= Brown Berets (Austin) =

The Brown Berets was a Chicano/Mexican-American community-based organization in Austin, Texas founded during the Chicano Civil Rights Movement, modeled after the Brown Berets. As of 2025, the Austin Chapter of the Brown Berets are currently active once more, engaging in social activism, community drives, volunteering, and education. Recent activities include free Bike-Drives for youth at Montopolis, Pan-Am Park, and at the Virginia L. Brown Recreation Center in Austin, Texas.

== Background ==
Founded in 1972, the Brown Berets Chapter of Austin focused on issues similar to the original chapter of Los Angeles that plagued the Chicano community. A quote from Gilberto Rivera, a prominent East Austin activist states, "the formation was due to a ‘call’ from the community & out of their own direct experiences of police violence which followed a persistent pattern in Austin & nearby communities". In addition, the Brown Berets "formulated the ‘Brown Beret Manifesto’ which sought short & long-term goals on community matters like: police oppression, economics, immigration, education, housing, prison reform, medicine, communication (news/media channels)".

The Austin Brown Beret chapter was considered a grassroots organization with the intentions of protecting youth and the rights of citizens. During its active years it worked closely with other grassroots organization and other local chapters when necessary. The chapter ultimately dissolved in 1983. Despite this, the legacy it left continued through the efforts of several other organizations such as PODER, CAMILA – Chicanos Against Military Intervention in Latin America, League of United Chicano Artists (LUChA), Youth Advocacy (formally known as CARNALES Inc.), and East Austin Economic Development Corporation. The group has become active once more, beginning in 2021 with a new generation of Berets.

== Activism ==

===Santos Rodriguez Case===
On July 24, 1973, in Dallas, Texas, a 12-year-old boy was killed while in the custody of a police officer who interrogated him over a soda machine burglary investigation. The news ensued violent protests in the city, drawing crowds of enraged citizens and Brown Berets from local Texas chapters. The event sparked demands of civil rights and police reform, uniting the Mexican-American communities in Texas cities over such issues. Furthermore, the Austin Brown Berets were noted in supporting the Dallas chapter during the protests. This incident is a reflection of the struggles that Chicanos faced within the American political system and when dealing with law enforcements .

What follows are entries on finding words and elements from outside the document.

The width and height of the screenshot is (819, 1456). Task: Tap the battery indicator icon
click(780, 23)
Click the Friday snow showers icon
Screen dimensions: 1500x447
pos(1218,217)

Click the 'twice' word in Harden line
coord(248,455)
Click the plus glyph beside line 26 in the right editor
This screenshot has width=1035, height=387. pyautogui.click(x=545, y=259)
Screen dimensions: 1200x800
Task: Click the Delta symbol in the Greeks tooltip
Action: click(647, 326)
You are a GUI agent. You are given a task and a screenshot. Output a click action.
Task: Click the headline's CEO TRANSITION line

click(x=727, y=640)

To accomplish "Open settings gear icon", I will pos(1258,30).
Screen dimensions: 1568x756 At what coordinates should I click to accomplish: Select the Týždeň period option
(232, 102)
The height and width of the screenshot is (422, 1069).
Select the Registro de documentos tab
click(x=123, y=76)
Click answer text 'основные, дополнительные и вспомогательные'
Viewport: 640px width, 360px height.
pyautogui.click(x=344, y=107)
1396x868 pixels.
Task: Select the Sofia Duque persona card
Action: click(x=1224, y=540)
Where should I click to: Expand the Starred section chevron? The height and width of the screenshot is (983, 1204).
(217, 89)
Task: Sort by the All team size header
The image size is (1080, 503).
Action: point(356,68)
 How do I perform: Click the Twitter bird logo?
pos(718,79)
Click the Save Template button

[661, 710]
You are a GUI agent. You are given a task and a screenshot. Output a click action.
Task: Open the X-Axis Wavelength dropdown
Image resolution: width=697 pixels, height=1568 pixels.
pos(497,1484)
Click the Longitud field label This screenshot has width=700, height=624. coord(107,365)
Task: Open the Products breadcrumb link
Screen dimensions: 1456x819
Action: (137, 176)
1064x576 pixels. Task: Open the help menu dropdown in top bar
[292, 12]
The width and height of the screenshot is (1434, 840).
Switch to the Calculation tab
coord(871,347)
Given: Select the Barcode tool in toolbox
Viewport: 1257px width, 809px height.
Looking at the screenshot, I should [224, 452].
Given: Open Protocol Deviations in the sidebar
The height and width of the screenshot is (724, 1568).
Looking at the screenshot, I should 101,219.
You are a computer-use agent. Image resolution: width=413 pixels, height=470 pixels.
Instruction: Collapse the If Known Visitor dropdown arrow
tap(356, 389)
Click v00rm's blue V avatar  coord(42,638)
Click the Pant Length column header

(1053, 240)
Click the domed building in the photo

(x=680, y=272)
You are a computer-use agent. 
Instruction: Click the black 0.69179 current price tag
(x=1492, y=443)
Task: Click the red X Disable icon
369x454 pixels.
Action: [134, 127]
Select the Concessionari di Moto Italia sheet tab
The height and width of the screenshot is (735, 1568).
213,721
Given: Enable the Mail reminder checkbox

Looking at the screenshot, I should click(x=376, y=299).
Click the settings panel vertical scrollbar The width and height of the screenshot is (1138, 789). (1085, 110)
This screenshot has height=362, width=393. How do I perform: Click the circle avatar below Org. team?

=== Aqua Fest Boat Fest ===
Beginning in 1963, the Austin Aqua Festival began hosting boat drag racing on Lady Bird Lake (formerly Town Lake) with festival goers occupying Festival Beach. However, the trash and noise produced by the attendees upset the inhabitants of the surrounding neighborhoods, which were predominantly Mexican-American. With their complaints being ignored by the city, protests were led and organized by the Brown Berets and their leader and Chicano political activist, Paul Hernandez. Other groups participated, including El Centro Chicano and the East Town Lake Citizens. The 1978 April protest resulted in charges of police brutality, but it was the last year the boat races were held.

An interview with East Austin resident, Pete Martinez, revealed that the boat races caused parking problems, issues with attendees stepping on residents' lawns, difficulty getting in and out of streets because of traffic, and noise pollution. Furthermore, Paul Hernandez explained that the underlying issues of the boat races were the degradation property value and forcing out of people. He goes on to assert that these activities block neighborhood efforts of revitalization, and instead help developers in deteriorating the residential area to redevelop it as a commercial area. In these comments, Hernandez touches on the concept of "land grabbing" or gentrification, which has been and still is an issue that East Austin faces.